Item Response Theory
The item response theory (IRT), also known as the latent response theory refers to a family of mathematical models that attempt to explain the relationship between latent traits (unobservable characteristic or attribute) and their manifestations (i.e. observed outcomes, responses or performance). They establish a link between the properties of items on an instrument, individuals responding to these items and the underlying trait being measured. IRT assumes that the latent construct (e.g. stress, knowledge, attitudes) and items of a measure are organized in an unobservable continuum. Therefore, its main purpose focuses on establishing the individual’s position on that continuum.
Classical Test Theory
Classical Test Theory [Spearman, 1904, Novick, 1966]focuses on the same objective and before the conceptualization of IRT; it was (and still being) used to predict an individual’s latent trait based on an observed total score on an instrument. In CTT, the true score predicts the level of the latent variable and the observed score. The error is normally distributed with a mean of 0 and a SD of 1.
Item Response Theory vs. Classical Test Theory
1) Monotonicity – The assumption indicates that as the trait level is increasing, the probability of a correct response also increases2) Unidimensionality – The model assumes that there is one dominant latent trait being measured and that this trait is the driving force for the responses observed for each item in the measure3) Local Independence – Responses given to the separate items in a test are mutually independent given a certain level of ability.4)Invariance – We are allowed to estimate the item parameters from any position on the item response curve. Accordingly, we can estimate the parameters of an item from any group of subjects who have answered the item.

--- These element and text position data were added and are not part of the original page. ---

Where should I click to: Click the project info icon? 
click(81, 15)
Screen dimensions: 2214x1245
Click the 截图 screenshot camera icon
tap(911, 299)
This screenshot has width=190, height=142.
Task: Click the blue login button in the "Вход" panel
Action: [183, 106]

If the assumptions hold, the differences in observing correct responses between respondents will be due to variation in their latent trait.
Item Response Function and Item Characteristic Curve (ICC)
IRT models predict respondents’ answers to an instrument’s items based on their position on the latent trait continuum and the items’ characteristics, also known as parameters.Item response function characterizes this association.The underlying assumption is that every response to an item on an instrument provides some inclination about the individual’s level of the latent trait or ability. The ability of the person (θ) in simple terms is the probability of endorsing the correct answer for that item.As such, the higher the individual’s ability, the higher is the probability of a correct response. This relationship can be depicted graphically and it’s known as the Item Characteristic Curve. As is shown in the figure, the curve is S-shaped (Sigmoid/Ogive). Furthermore, the probability of endorsing a correct response monotonically increases as the ability of the respondent becomes higher. It is to be noted that theoretically, ability (θ) ranges from -∞ to +∞, however in applications, it usually ranges between -3 and + 3.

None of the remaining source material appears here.